4. Read and annotate. Highlight claims, methods, and findings, and write your reaction in your own words next to each — the notes, not the highlights, are what you'll use.
5. Synthesize into themes. This is the step people skip. Pull excerpts out of individual papers and group them by theme, method, or finding so patterns and disagreements become visible.
6. Identify the gap. The themes reveal what's missing — that gap is the justification for your work.
7. Write thematically, not paper-by-paper. Organize the write-up around themes and arguments, citing multiple sources per point — never a list of "Author X said, Author Y said."

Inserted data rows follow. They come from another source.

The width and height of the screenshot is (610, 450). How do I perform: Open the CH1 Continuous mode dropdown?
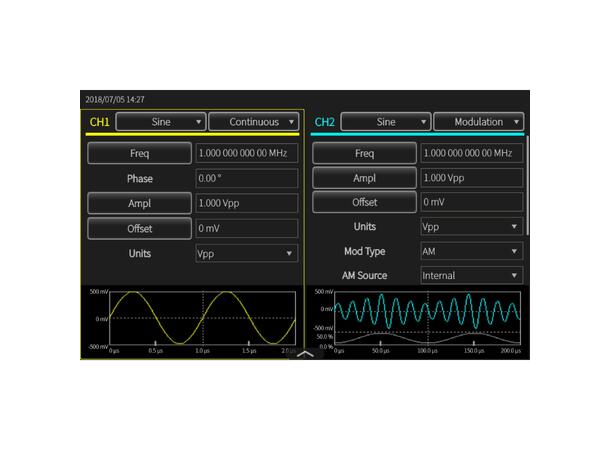coord(253,122)
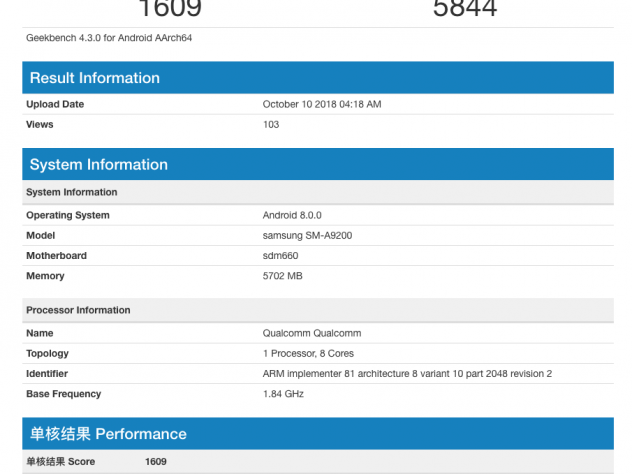632x474 pixels.
Task: Click the Result Information section header
Action: (95, 78)
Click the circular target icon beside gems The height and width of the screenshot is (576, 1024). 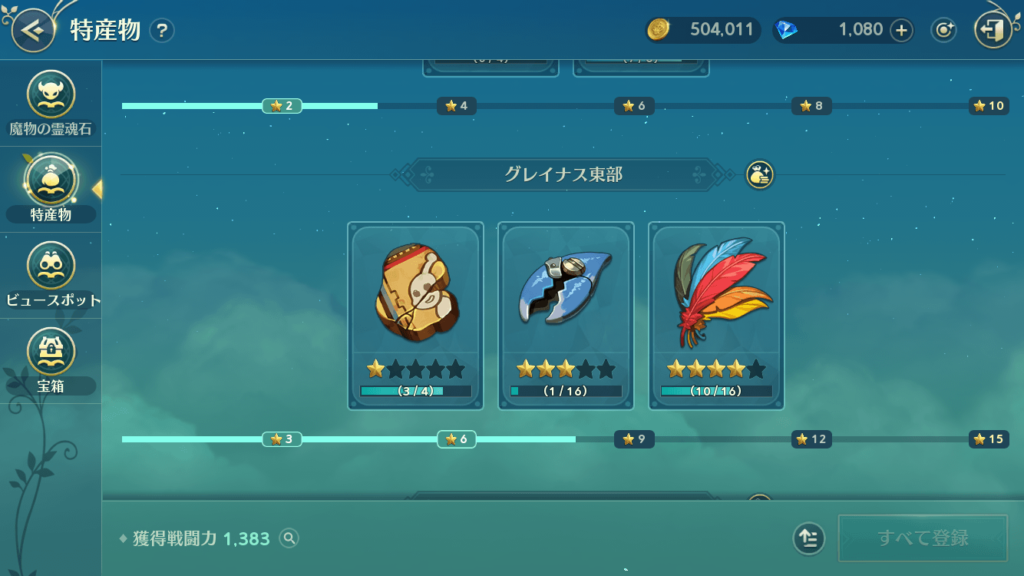944,30
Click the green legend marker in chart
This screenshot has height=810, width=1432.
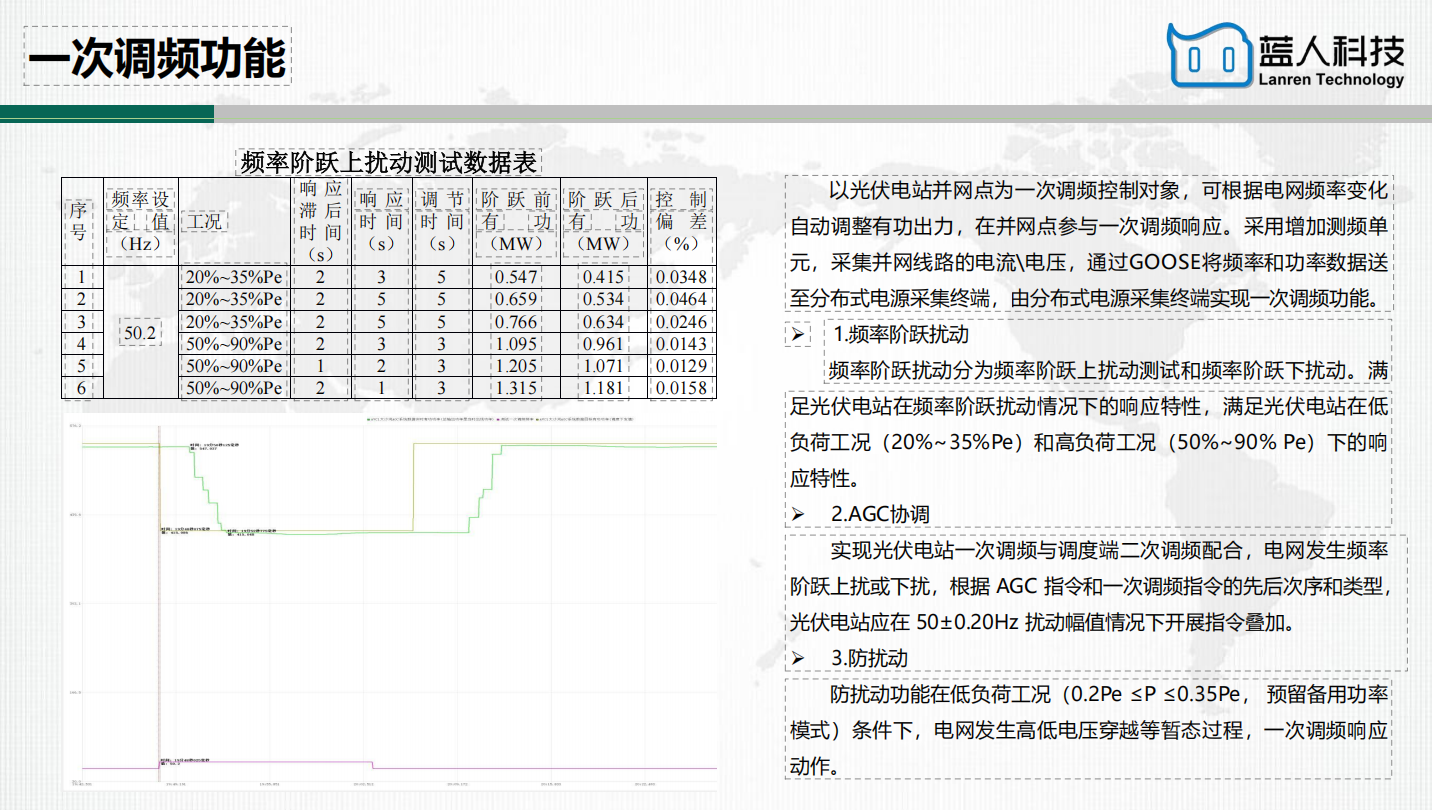point(369,420)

A recommended 2026 workflow and tools
Find with Elicit/Connected Papers → store and cite with Zotero → annotate and synthesize with Flexnote. Flexnote is built for step 5: highlight a PDF and each excerpt becomes a card on an infinite canvas, linked to its source, so you can drag excerpts from twenty papers into theme clusters and see the structure of the field emerge. Cards are reusable, so your synthesis feeds the writing directly. See the full literature-review workflow and best literature-review apps.
Frequently asked questions
How long should a literature review be?
It varies: a few pages for a paper's intro, a full chapter for a thesis. Length follows the scope of your question, not a word count.
What is the best tool for a literature review?
Zotero for citations plus Flexnote for annotation and synthesis. See best apps for literature reviews.
How do I avoid just summarizing each paper?
Synthesize: pull excerpts out of papers and group them by theme so each paragraph argues a point across several sources, rather than walking through papers one at a time.